A coparticipação de 20% do Medicare em serviços de transporte aéreo pode gerar custos financeiros significativos para beneficiários do Original Medicare. O sistema não estabelece um teto anual para essa despesa, o que pode resultar em contas de cinco dígitos após emergências médicas.
O Medicare cobre 80% do transporte aeromédico considerado clinicamente necessário, após o dedutível anual da Parte B, que foi estabelecido em $283 para 2026. Os fornecedores de ambulâncias são obrigados a aceitar o pagamento do Medicare, impedindo que cobrem valores superiores ao aprovado em um sinistro coberto.
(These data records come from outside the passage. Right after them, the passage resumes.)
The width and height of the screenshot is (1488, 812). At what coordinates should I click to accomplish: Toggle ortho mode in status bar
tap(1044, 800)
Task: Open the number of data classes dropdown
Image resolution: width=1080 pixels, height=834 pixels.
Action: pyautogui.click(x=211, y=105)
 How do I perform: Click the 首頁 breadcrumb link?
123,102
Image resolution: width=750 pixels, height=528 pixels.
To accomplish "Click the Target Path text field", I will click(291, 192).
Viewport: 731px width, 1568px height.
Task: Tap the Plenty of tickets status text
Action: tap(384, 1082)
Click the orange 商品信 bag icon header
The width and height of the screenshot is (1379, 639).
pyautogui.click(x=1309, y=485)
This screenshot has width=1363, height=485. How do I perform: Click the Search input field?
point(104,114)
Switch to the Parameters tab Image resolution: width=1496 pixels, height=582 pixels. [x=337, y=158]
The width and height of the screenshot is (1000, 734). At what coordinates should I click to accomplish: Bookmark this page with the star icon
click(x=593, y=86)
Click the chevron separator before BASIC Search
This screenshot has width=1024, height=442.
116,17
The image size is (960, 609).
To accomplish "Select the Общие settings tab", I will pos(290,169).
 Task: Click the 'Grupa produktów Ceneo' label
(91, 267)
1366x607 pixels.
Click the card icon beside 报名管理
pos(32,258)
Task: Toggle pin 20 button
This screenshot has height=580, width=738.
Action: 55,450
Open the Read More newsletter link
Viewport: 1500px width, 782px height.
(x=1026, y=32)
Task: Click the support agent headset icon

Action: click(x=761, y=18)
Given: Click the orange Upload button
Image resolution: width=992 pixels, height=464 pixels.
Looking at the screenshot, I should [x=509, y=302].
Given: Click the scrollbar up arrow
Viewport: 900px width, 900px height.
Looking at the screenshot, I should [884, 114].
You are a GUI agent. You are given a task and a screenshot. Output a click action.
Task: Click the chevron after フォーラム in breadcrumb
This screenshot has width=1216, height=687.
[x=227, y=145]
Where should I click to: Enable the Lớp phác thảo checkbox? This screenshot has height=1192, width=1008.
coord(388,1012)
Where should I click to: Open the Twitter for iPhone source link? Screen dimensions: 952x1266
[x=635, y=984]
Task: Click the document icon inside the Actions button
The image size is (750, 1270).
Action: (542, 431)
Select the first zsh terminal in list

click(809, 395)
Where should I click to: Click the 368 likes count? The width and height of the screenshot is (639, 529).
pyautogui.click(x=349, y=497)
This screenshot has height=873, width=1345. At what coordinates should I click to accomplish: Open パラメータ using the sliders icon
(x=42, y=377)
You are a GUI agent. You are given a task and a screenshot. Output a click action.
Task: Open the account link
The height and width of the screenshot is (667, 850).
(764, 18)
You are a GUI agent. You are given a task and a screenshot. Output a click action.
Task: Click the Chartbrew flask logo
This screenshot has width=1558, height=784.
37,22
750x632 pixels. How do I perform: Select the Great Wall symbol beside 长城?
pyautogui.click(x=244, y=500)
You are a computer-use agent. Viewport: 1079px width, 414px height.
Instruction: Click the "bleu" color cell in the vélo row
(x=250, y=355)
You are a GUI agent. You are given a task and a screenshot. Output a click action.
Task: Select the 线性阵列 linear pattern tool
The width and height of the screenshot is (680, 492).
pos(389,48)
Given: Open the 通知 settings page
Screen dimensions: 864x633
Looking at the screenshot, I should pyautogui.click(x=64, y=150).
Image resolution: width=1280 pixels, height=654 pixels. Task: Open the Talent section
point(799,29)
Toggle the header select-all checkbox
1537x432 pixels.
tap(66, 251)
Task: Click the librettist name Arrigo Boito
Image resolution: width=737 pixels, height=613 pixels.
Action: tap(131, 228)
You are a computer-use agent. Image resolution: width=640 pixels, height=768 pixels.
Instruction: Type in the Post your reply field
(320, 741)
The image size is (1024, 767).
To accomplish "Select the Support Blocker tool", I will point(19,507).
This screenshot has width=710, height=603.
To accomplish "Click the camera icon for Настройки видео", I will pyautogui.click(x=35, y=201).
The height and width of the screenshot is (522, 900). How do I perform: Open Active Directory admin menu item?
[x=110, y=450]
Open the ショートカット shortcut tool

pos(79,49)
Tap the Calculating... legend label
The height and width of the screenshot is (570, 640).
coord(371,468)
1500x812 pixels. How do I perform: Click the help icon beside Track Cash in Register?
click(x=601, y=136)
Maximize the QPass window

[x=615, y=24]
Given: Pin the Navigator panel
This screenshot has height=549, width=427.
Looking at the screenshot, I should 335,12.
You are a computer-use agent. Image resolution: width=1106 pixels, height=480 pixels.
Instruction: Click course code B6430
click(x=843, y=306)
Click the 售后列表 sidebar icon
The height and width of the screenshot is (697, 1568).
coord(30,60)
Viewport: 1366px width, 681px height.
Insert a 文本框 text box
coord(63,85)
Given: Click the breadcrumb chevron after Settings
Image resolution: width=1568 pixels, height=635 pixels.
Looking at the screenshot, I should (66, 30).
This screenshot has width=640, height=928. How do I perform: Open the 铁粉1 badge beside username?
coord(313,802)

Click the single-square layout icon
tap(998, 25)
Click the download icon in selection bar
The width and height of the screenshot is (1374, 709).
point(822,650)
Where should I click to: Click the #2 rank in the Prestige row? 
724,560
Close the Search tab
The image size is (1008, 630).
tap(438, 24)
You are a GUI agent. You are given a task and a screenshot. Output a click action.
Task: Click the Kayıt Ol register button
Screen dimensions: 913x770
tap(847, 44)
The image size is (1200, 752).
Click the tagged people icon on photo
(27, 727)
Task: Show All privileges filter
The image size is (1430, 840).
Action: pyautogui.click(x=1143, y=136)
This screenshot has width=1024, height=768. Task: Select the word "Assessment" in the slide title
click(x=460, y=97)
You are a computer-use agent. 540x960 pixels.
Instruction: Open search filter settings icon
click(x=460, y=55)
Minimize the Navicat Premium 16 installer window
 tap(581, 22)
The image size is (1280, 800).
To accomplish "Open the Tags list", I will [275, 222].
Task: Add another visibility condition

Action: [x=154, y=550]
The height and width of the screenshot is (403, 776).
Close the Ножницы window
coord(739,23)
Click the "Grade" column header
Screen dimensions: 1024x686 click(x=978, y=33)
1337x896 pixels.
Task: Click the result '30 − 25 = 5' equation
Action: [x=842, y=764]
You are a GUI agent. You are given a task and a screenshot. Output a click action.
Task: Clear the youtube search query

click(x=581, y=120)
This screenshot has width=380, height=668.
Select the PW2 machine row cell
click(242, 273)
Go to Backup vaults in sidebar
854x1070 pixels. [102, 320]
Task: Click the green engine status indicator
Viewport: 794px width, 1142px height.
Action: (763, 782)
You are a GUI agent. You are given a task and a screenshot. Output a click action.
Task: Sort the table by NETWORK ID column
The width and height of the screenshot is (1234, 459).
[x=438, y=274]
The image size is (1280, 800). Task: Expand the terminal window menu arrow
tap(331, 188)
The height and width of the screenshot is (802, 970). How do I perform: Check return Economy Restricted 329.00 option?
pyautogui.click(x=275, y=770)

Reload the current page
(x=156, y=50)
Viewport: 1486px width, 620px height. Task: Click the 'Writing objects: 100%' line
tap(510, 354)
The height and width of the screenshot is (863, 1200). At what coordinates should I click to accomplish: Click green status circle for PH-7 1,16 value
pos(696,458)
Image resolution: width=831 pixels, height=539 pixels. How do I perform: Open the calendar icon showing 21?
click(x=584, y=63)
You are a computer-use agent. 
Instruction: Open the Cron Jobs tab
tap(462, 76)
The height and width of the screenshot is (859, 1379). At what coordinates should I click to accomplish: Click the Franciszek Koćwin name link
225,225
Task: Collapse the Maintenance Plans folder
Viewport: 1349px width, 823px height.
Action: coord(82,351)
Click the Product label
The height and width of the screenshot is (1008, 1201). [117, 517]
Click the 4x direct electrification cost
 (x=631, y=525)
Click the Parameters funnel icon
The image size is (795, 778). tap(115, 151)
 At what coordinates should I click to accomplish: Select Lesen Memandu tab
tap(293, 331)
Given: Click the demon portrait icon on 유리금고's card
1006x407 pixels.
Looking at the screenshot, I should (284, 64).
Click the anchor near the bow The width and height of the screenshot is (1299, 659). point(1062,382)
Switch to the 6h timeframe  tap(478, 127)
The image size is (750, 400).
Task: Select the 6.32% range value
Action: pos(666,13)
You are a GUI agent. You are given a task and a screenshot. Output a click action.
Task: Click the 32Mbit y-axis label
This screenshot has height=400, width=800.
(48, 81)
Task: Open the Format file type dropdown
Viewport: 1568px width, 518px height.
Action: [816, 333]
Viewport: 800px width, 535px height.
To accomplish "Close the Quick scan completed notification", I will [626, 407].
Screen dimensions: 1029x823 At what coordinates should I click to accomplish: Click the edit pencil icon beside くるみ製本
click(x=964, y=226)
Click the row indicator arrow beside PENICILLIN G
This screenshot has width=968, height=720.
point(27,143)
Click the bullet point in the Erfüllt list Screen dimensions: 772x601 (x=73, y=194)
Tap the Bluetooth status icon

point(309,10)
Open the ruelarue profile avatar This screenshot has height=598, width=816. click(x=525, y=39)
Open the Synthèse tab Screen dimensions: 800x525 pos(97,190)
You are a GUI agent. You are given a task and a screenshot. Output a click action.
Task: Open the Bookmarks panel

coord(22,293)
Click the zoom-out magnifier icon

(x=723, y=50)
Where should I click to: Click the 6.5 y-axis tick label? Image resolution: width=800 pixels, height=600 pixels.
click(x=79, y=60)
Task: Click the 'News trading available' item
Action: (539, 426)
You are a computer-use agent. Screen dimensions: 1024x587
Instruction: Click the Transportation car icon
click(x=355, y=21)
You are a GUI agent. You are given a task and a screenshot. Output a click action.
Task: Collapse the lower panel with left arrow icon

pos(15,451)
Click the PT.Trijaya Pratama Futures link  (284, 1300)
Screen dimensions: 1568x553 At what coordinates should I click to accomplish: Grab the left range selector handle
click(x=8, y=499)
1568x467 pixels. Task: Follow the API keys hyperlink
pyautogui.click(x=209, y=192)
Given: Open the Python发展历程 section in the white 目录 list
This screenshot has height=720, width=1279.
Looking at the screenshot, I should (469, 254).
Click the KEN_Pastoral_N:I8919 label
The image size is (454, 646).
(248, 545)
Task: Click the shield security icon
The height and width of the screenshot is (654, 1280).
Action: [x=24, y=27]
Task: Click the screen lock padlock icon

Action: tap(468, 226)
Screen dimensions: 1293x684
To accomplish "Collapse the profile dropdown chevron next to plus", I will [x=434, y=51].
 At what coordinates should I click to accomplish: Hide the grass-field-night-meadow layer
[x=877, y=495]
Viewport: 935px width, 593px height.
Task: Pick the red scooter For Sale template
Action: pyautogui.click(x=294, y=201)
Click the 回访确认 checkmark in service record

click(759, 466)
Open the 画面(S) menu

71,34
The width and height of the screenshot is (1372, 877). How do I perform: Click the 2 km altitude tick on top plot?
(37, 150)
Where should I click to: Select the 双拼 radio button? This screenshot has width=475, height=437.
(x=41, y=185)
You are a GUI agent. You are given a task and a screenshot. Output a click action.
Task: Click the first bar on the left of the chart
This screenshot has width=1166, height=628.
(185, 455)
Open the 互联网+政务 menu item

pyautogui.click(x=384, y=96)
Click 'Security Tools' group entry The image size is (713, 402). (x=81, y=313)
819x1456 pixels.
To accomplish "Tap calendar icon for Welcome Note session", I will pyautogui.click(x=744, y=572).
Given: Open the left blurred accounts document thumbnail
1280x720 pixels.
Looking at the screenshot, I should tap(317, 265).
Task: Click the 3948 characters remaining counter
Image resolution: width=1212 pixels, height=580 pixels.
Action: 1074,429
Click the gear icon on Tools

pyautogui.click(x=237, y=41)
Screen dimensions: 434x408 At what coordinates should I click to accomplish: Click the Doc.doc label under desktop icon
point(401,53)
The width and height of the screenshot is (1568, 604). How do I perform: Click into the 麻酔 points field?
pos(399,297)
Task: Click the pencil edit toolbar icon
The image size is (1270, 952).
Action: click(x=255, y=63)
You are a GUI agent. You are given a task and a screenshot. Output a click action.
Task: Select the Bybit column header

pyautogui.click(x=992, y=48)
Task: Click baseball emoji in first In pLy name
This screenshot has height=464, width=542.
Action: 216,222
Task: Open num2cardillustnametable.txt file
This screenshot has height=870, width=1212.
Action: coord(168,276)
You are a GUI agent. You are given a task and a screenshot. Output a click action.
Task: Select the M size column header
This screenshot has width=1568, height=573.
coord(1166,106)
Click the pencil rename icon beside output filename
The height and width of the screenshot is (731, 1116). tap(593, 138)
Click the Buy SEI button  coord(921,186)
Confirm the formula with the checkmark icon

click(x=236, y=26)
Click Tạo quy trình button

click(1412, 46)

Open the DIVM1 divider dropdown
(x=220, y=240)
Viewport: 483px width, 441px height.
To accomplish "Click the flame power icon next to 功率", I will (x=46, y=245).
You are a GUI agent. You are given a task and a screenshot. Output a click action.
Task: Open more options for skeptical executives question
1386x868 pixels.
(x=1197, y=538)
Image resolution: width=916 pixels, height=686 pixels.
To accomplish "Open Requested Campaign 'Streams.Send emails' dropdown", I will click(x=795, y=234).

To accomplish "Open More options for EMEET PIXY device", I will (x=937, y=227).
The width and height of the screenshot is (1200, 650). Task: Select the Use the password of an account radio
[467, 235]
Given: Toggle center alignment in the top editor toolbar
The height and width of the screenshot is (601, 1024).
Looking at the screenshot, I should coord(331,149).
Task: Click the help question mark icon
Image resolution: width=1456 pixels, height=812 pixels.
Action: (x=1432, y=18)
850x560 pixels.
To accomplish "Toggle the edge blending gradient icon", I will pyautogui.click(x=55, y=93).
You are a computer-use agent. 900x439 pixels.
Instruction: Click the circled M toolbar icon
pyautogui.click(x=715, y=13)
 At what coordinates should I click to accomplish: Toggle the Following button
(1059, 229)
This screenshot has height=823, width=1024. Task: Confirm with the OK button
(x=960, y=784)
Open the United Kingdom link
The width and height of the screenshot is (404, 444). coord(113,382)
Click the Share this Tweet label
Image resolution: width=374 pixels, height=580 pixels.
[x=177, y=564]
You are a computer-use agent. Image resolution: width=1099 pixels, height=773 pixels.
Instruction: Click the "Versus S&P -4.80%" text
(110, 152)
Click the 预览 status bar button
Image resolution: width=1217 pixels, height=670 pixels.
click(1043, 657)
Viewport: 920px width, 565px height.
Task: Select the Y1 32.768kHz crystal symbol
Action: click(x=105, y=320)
Contudo, a coparticipação de 20% sobre os custos aprovados representa uma lacuna de cobertura. Auditorias federais indicaram que o custo médio de um transporte por helicóptero foi de cerca de $36.000. Nessa situação, a parcela não paga pelo Medicare pode somar entre $1.500 e $3.000 por voo, sem limite anual.
Para mitigar esse risco, existem duas soluções principais. O plano Medigap G cobre a coparticipação de 20% em serviços da Parte B, enquanto os planos Medicare Advantage limitam o custo anual de coparticipação. Além disso, programas de economia do Medicare podem proteger beneficiários com renda limitada.